- [TASK GOAL]:
Give back the entries that follow exactly as written. Any picture gets left out.

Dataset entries

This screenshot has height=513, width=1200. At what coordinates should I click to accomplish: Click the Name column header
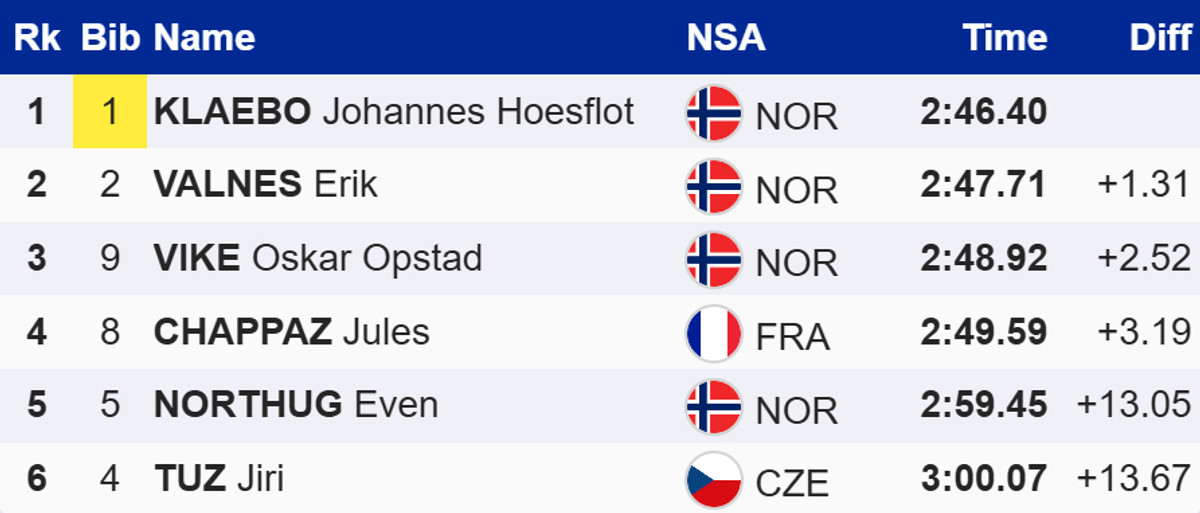click(205, 38)

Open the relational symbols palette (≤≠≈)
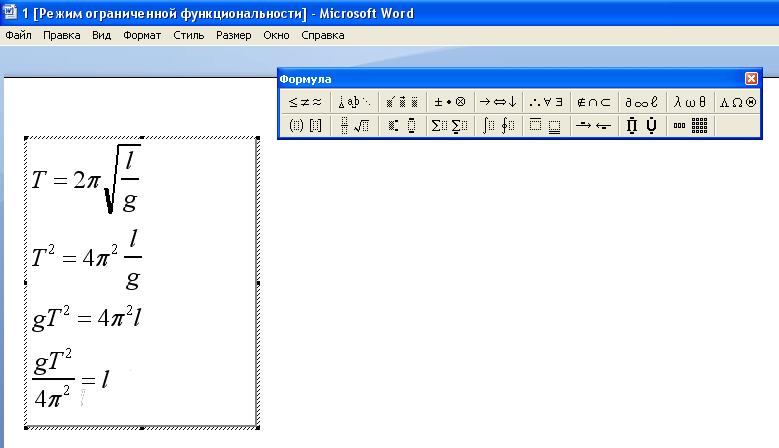tap(305, 102)
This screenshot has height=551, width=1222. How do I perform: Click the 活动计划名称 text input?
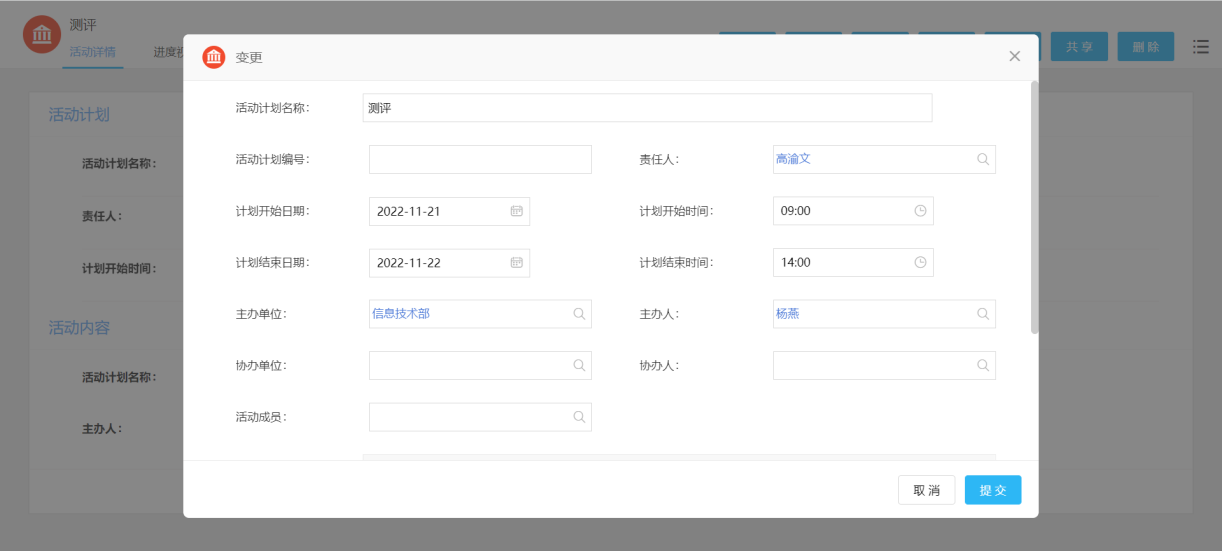tap(647, 108)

- [RESPONSE BELOW]:
This screenshot has height=513, width=1200. At what coordinates should I click to accomplish: Click the Name column header
click(205, 38)

Open the relational symbols palette (≤≠≈)
tap(305, 102)
This screenshot has height=551, width=1222. How do I perform: Click the 活动计划名称 text input?
tap(647, 108)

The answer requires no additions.